Copy the items below exactly as they appear, from the line containing "Task: Click the Downloads" through the line containing "click(176, 68)", including both of those lines.

· · · · · · ·

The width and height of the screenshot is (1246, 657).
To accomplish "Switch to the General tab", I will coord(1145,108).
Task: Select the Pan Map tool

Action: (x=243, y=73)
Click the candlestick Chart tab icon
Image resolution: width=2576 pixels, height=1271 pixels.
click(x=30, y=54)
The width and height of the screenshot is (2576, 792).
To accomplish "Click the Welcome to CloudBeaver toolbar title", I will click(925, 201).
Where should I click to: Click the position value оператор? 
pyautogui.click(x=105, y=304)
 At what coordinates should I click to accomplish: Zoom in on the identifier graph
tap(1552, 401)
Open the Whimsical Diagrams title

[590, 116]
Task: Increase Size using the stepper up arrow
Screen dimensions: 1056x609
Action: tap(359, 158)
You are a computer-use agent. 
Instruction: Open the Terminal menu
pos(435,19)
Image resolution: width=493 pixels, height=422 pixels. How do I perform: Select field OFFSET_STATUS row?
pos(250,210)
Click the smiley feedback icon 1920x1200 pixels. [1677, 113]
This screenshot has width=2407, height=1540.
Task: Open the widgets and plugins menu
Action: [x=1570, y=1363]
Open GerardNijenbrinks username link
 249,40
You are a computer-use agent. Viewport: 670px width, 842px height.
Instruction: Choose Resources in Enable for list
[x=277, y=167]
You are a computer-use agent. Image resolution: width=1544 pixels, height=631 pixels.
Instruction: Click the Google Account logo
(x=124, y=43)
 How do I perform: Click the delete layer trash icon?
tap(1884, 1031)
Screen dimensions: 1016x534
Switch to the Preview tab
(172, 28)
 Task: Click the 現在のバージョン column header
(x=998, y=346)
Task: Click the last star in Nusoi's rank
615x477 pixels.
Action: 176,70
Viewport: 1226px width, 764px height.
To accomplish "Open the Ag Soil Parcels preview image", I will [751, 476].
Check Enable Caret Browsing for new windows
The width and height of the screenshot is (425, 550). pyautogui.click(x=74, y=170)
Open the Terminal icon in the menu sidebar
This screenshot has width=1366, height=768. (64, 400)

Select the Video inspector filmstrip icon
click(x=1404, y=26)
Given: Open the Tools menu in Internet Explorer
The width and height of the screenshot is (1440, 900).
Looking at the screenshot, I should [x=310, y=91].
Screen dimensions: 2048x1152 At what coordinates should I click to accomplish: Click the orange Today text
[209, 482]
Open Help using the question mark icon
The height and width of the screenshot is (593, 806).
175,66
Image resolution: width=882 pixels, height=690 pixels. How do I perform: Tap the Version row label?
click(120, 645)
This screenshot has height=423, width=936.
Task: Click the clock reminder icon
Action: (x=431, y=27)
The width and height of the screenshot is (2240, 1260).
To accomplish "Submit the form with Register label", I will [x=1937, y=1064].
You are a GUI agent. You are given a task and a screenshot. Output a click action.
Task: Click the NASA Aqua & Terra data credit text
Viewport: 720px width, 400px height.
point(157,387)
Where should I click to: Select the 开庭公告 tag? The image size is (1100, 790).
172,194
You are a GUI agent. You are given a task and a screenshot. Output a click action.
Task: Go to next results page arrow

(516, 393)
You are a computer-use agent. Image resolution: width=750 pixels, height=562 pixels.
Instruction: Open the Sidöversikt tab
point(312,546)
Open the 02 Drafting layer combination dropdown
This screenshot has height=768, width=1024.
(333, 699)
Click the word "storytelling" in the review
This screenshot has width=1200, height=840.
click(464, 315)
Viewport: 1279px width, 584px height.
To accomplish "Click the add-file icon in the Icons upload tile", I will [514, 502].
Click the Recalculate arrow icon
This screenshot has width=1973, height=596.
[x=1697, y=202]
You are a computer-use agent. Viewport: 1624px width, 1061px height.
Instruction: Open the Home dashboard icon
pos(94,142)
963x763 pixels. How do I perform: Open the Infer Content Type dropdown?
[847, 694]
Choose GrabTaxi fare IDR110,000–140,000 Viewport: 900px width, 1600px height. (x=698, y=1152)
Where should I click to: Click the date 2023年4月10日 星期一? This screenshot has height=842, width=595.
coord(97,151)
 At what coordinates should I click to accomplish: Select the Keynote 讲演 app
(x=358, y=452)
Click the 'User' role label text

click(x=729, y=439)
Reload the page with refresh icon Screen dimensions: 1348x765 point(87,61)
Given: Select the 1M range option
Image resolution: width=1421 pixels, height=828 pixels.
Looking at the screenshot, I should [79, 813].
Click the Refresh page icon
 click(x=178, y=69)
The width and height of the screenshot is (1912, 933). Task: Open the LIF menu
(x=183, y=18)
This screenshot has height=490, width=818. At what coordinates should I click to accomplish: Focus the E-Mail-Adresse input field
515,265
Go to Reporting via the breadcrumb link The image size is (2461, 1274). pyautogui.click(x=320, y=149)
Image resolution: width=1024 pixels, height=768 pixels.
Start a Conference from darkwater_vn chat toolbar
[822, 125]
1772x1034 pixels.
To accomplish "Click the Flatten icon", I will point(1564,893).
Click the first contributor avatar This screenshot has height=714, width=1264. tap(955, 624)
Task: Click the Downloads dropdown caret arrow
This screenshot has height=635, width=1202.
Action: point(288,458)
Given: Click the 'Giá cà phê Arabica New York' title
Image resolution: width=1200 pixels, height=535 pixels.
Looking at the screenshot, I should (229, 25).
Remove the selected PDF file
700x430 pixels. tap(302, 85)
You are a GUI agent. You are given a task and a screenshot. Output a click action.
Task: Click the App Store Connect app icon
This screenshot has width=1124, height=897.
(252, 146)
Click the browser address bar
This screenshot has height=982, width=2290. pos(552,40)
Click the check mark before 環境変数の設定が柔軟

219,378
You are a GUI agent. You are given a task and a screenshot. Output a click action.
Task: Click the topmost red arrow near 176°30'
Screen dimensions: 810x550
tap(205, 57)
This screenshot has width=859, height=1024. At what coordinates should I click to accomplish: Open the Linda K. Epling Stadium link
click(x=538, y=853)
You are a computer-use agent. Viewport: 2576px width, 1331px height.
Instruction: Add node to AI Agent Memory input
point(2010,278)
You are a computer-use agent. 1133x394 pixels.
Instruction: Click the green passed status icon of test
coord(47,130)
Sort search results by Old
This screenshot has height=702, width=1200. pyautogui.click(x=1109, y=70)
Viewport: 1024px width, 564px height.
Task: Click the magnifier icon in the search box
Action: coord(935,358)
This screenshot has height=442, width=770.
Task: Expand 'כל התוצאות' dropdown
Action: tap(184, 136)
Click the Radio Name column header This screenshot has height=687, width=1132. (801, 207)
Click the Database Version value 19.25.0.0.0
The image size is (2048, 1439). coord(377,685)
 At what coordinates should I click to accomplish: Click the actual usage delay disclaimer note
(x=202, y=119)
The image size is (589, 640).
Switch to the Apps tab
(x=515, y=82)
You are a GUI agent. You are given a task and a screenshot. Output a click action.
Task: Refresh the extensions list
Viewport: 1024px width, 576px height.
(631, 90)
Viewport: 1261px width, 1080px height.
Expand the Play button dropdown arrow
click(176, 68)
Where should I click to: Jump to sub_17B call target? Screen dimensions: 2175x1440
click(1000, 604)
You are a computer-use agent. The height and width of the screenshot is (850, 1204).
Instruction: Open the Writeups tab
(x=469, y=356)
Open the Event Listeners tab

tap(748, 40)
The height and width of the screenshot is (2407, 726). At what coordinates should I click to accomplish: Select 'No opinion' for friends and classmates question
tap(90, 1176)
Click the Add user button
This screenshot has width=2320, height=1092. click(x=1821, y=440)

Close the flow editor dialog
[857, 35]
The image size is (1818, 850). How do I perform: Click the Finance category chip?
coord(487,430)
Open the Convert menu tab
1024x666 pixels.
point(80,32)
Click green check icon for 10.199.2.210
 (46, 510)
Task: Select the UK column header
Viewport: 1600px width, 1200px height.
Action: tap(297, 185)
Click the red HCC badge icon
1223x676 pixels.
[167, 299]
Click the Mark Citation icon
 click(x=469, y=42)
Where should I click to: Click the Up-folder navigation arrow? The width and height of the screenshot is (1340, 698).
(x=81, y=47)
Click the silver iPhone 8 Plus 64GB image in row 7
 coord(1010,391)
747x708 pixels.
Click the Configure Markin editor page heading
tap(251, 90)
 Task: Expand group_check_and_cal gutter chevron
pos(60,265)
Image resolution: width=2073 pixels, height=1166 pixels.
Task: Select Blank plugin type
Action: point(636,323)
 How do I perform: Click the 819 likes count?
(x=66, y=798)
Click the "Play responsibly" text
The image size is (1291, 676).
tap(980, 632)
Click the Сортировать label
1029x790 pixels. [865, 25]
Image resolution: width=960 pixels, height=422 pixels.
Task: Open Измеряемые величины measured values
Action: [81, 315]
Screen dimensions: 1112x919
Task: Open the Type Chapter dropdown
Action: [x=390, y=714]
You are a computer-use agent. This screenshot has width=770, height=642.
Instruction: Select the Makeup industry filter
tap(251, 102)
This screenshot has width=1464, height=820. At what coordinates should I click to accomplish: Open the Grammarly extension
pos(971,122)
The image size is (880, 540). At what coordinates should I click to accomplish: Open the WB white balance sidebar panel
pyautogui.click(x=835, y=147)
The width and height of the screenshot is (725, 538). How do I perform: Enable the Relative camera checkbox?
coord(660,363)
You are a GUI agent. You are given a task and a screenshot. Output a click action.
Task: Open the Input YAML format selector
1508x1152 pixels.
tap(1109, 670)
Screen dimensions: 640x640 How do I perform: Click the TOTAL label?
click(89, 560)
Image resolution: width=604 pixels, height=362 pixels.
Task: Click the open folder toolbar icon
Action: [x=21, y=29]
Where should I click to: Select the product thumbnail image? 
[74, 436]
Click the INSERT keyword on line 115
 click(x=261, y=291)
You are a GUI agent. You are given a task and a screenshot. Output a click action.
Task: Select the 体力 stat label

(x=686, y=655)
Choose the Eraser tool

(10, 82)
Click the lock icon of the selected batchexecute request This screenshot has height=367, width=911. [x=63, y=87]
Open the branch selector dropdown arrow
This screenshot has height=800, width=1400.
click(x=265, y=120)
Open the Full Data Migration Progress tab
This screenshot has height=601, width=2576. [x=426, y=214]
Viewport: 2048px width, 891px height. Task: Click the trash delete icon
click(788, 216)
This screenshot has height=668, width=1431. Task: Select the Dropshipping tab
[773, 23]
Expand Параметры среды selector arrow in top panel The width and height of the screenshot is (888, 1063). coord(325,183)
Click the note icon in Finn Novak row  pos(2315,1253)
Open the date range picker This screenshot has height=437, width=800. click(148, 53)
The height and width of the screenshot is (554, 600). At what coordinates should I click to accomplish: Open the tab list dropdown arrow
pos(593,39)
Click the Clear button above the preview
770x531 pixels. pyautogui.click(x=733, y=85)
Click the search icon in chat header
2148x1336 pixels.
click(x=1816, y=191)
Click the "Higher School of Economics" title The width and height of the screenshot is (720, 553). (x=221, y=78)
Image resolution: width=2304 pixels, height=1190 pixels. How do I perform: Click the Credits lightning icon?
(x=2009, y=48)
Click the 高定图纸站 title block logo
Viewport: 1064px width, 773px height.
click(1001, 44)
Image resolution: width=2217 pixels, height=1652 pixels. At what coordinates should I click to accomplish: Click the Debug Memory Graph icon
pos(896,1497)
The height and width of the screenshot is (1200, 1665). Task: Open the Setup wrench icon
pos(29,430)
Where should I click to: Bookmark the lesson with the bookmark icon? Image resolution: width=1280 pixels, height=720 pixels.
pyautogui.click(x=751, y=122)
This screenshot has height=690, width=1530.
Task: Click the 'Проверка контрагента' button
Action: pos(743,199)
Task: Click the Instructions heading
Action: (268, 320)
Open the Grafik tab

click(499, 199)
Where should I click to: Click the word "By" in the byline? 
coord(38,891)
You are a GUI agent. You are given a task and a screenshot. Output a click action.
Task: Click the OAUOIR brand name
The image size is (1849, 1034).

· · · · · · ·

* [Solution to this exercise]
Task: Click the Downloads dropdown caret arrow
This screenshot has height=635, width=1202.
Action: point(288,458)
Given: Click the 'Giá cà phê Arabica New York' title
Image resolution: width=1200 pixels, height=535 pixels.
Looking at the screenshot, I should (229, 25).
Remove the selected PDF file
700x430 pixels. tap(302, 85)
You are a GUI agent. You are given a task and a screenshot. Output a click action.
Task: Click the App Store Connect app icon
This screenshot has width=1124, height=897.
(252, 146)
Click the browser address bar
This screenshot has height=982, width=2290. pos(552,40)
Click the check mark before 環境変数の設定が柔軟

219,378
You are a GUI agent. You are given a task and a screenshot. Output a click action.
Task: Click the topmost red arrow near 176°30'
Screen dimensions: 810x550
tap(205, 57)
This screenshot has width=859, height=1024. At what coordinates should I click to accomplish: Open the Linda K. Epling Stadium link
click(x=538, y=853)
You are a computer-use agent. Viewport: 2576px width, 1331px height.
Instruction: Add node to AI Agent Memory input
point(2010,278)
You are a computer-use agent. 1133x394 pixels.
Instruction: Click the green passed status icon of test
coord(47,130)
Sort search results by Old
This screenshot has height=702, width=1200. pyautogui.click(x=1109, y=70)
Viewport: 1024px width, 564px height.
Task: Click the magnifier icon in the search box
Action: coord(935,358)
This screenshot has height=442, width=770.
Task: Expand 'כל התוצאות' dropdown
Action: tap(184, 136)
Click the Radio Name column header This screenshot has height=687, width=1132. (801, 207)
Click the Database Version value 19.25.0.0.0
The image size is (2048, 1439). coord(377,685)
 At what coordinates should I click to accomplish: Click the actual usage delay disclaimer note
(x=202, y=119)
The image size is (589, 640).
Switch to the Apps tab
(x=515, y=82)
You are a GUI agent. You are given a task and a screenshot. Output a click action.
Task: Refresh the extensions list
Viewport: 1024px width, 576px height.
(631, 90)
Viewport: 1261px width, 1080px height.
Expand the Play button dropdown arrow
click(176, 68)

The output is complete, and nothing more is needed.